Pound roars back: Sterling hits $1.20 against fading dollar ahead of Hunt Budget
The pound climbed back above $1.20 against the US dollar for the first time in three months in a boost for Chancellor Jeremy Hunt ahead of tomorrow’s autumn statement.
Sterling has been rising in the past few days as the greenback weakens on speculation that the aggressive pace of interest rate hikes in the US could slow.
The recovery represents a strong bounce-back after the chaos of previous Chancellor Kwasi Kwarteng’s disastrous mini-Budget, which saw the pound hit an all-time low of less than $1.04 in September.
Recovery: Sterling has been rising in the past few days as the greenback weakens on speculation the aggressive pace of interest rate hikes in the US could slow
Yesterday, the pound rose by nearly three cents to as high as $1.2025 – its highest level since August 18 and 16 per cent above its low point of $1.0386 seven weeks ago.
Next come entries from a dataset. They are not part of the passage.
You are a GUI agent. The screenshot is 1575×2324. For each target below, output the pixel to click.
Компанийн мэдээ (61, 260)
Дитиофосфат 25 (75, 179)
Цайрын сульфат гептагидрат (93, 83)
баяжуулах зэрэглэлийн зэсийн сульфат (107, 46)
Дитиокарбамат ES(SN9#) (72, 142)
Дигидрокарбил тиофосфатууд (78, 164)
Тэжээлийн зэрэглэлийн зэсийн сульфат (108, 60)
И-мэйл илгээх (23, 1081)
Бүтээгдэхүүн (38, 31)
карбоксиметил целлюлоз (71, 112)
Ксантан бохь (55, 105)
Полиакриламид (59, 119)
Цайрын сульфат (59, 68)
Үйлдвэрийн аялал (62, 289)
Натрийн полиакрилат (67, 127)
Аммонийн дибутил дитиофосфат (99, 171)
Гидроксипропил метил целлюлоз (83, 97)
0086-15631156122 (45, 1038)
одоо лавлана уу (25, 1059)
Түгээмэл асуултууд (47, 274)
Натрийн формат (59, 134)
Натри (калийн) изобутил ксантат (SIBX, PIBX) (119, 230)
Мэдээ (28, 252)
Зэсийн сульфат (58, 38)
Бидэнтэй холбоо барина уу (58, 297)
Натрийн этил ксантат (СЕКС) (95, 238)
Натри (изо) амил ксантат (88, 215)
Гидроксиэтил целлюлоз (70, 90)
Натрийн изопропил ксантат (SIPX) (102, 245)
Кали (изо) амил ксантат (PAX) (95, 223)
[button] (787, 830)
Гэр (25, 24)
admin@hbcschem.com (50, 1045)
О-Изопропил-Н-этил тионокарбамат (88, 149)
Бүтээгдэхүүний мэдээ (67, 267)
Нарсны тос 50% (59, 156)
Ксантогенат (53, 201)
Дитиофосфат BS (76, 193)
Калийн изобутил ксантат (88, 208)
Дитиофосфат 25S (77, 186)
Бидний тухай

The gains later partially faded and sterling slipped below $1.19. Sterling also climbed against the euro, rising by as much as a cent to €1.1478.
Its rally was partly down to official figures showing stronger-than-expected wage growth of 5.7 per cent in the UK.
That could add to the ammunition of Bank of England hawks pushing for another big interest rate hike next month in the fight against inflation.
But the broader currency story over the last few days has been the dollar’s weakness after US consumer price inflation figures for October came in weaker than expected last week.
Yesterday, US farm and factory inflation data was also milder than forecast, adding to the sense America’s price spiral may have peaked.
That would give the US Federal Reserve scope to scale back the aggressive pace of interest rate hikes seen over recent months.
The pound’s position heading into the autumn statement is much stronger than under Liz Truss’s short-lived and chaotic premiership.
Even before the mini-Budget the pound was trading at less than $1.13 following a summer of political uncertainty after Boris Johnson’s ousting.
Chancellor Jeremy Hunt has sought to reassure markets that the Government will get a grip on public finances
Since Truss was turfed out, Hunt and her replacement Rishi Sunak have sought to reassure markets that they will get a grip on public finances – reversing most of Kwarteng’s poorly-received and unfunded tax cuts, and floating the likelihood of further drastic action this week.
The pound’s weakness has had some benefits such as drawing US tourists to London and making manufactured goods more competitively priced for export customers. But it has added to inflation pressures facing consumers and businesses as imports priced in dollars become more expensive.
The pound is still down by 12 per cent against the dollar so far this year.
Gilts – parcels of UK government debt – were another victim of the mini-Budget.
Market turmoil saw investors demanding rates of more than 4.5 per cent for buying ten-year gilts, the highest rate since the 2008 financial crisis, but they have since dipped back to around 3.3 per cent.
There could be more turbulence to come as Hunt attempts to close the £50billion black hole in public finances without crushing economic growth.
Jeremy Stretch, a currency strategist at CIBC Capital Markets, said: ‘We do have the fiscal statement coming and that is going to be a sea of negativity.
‘Having said that, with the degree of policy tightening, the debate is going to be how much of it is going to be coming in the next year or two, and how much is going to be pushed towards the next parliament rather than this one.’